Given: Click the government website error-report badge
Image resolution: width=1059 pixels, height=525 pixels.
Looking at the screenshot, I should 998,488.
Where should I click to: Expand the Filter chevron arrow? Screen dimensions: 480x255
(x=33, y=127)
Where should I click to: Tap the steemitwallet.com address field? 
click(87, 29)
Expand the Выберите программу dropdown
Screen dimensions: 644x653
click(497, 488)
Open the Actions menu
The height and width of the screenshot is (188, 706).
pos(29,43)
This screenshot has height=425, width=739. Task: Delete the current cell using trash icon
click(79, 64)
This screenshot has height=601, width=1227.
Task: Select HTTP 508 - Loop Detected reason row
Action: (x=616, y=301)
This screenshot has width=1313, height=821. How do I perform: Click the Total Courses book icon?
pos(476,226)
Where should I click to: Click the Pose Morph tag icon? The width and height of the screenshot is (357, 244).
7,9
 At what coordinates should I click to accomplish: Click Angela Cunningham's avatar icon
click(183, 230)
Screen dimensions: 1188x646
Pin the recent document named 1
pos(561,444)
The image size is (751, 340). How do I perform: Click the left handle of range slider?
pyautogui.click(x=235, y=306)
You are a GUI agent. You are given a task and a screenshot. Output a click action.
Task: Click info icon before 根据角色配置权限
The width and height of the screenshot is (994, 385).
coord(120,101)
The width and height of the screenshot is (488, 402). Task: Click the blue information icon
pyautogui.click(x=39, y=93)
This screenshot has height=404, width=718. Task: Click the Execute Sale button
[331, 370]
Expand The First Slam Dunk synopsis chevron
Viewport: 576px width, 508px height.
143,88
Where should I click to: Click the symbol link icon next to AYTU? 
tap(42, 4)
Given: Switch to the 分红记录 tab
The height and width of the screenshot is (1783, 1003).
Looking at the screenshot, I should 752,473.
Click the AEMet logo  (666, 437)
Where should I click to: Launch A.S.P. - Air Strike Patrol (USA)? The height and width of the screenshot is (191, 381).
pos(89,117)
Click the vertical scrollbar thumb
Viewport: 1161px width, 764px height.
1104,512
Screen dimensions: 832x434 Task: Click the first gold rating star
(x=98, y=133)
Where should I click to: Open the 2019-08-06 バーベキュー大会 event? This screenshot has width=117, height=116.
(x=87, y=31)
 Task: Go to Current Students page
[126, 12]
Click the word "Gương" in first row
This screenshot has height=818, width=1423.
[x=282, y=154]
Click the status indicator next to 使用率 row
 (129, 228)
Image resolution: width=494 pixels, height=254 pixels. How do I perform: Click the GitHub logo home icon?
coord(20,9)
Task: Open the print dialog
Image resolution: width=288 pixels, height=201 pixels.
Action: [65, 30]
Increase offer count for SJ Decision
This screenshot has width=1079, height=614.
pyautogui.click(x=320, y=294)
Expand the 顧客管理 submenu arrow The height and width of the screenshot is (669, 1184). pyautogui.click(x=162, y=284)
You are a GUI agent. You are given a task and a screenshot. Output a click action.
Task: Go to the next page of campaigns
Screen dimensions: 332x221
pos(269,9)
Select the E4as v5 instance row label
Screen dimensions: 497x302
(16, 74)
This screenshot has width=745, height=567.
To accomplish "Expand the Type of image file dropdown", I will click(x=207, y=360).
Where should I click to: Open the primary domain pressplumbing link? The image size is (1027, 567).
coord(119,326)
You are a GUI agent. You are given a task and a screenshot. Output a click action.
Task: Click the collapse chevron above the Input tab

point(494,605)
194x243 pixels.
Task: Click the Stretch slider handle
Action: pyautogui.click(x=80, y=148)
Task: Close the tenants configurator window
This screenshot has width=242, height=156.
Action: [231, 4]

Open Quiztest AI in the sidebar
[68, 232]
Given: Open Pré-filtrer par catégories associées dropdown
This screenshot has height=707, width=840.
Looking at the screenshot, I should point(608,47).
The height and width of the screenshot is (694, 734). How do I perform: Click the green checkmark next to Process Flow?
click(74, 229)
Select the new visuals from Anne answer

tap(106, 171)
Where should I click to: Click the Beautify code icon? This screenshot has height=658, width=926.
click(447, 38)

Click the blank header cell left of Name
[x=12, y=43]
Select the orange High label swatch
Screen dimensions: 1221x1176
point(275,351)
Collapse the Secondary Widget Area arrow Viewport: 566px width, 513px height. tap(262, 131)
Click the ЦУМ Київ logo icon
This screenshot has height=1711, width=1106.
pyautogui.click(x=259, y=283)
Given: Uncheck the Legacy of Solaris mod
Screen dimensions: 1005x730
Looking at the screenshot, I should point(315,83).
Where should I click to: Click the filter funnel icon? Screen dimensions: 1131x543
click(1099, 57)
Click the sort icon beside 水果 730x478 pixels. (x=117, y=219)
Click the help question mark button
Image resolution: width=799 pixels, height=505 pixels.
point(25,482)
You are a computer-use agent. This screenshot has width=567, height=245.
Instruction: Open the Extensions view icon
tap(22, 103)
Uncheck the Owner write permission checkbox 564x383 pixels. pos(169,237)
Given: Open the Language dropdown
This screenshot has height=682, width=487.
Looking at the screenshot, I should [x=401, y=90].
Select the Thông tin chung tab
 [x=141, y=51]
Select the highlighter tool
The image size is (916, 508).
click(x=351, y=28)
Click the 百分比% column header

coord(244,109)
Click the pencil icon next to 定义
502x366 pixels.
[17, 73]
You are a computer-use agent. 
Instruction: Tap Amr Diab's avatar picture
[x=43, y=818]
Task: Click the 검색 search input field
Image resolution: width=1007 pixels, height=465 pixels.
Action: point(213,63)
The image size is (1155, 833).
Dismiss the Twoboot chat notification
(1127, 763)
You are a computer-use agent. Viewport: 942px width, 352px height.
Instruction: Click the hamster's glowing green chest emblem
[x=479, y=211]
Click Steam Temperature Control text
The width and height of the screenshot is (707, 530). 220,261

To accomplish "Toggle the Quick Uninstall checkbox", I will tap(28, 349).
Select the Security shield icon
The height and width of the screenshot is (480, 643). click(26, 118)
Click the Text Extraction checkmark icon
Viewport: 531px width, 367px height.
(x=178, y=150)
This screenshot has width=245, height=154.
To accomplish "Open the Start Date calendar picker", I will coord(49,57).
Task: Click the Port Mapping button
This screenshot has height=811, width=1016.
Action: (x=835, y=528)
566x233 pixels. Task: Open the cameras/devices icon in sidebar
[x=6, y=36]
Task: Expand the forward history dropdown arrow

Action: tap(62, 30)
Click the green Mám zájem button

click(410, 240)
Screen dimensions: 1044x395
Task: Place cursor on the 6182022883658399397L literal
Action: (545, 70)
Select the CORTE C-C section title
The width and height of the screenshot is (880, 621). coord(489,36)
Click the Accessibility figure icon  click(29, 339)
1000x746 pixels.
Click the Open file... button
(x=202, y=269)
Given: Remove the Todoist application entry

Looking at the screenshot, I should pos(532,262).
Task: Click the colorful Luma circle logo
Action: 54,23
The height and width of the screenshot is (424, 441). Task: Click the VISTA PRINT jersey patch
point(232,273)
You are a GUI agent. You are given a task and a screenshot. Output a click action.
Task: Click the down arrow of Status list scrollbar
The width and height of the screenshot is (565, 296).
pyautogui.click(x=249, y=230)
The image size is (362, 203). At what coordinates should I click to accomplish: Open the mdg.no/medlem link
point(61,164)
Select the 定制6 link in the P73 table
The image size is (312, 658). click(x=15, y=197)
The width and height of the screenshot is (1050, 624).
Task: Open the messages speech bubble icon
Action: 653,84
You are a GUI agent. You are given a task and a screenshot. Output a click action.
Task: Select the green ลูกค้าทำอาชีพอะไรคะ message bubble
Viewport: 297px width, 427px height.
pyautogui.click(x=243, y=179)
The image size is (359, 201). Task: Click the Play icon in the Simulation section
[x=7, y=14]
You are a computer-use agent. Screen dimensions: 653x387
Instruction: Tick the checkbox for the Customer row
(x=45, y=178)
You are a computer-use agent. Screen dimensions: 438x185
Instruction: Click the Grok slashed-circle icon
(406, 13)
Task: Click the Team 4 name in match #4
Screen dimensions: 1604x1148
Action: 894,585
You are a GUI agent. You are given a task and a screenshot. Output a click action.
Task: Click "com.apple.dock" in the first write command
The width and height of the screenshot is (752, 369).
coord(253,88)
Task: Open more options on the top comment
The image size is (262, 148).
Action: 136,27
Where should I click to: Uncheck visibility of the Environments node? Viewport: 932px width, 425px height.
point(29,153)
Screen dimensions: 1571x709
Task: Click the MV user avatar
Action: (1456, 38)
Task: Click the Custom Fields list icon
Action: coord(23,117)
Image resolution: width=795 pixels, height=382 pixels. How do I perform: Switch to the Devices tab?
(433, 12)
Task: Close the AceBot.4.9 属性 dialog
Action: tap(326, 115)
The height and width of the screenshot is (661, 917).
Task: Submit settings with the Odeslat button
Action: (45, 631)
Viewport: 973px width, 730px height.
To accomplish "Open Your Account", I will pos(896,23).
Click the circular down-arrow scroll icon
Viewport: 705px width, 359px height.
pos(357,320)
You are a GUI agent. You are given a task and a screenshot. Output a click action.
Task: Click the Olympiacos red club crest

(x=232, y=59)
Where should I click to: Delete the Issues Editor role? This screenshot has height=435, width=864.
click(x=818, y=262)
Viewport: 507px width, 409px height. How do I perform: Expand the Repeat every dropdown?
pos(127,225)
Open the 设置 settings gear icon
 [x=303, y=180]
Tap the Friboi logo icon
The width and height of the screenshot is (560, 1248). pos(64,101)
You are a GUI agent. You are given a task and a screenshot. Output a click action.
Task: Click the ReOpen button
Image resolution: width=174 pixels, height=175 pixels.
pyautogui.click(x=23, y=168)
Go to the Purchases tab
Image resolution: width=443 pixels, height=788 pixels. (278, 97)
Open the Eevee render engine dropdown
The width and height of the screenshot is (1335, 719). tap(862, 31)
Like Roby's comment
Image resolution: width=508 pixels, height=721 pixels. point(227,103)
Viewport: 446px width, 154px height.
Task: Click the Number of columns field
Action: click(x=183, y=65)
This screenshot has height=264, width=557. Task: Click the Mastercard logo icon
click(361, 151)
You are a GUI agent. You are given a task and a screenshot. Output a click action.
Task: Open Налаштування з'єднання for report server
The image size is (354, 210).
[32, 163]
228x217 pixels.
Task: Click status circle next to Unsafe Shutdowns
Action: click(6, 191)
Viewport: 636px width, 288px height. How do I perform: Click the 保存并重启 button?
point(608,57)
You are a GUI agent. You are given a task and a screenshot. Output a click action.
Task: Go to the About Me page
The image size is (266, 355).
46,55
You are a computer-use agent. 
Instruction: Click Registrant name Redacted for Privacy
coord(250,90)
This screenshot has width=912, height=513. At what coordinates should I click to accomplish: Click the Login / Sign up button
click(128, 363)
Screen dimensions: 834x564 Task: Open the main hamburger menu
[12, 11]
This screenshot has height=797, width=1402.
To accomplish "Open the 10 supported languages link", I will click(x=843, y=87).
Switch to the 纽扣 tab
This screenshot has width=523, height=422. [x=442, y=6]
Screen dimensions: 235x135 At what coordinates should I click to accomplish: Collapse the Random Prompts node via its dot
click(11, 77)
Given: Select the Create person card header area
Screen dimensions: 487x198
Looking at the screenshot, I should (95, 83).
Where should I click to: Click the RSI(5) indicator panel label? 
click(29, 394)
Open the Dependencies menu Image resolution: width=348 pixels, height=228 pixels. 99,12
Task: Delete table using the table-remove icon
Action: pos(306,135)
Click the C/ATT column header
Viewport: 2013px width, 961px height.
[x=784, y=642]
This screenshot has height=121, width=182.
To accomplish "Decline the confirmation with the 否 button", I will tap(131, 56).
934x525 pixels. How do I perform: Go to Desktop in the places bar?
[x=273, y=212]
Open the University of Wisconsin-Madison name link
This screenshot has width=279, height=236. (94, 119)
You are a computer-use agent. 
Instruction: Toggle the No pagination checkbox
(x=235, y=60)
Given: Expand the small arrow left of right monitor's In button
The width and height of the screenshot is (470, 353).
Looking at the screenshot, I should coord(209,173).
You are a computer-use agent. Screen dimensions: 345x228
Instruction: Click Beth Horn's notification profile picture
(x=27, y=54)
—————
Please go through the data above and copy each line containing the word "computer".

→ **Result of this exercise**:
You are a computer-use agent. This screenshot has width=567, height=245.
You are a computer-use agent. 
You are a computer-use agent. Viewport: 942px width, 352px height.
You are a computer-use agent. Screen dimensions: 653x387
You are a computer-use agent. Screen dimensions: 438x185
You are a computer-use agent. 
You are a computer-use agent. 
You are a computer-use agent. Screen dimensions: 345x228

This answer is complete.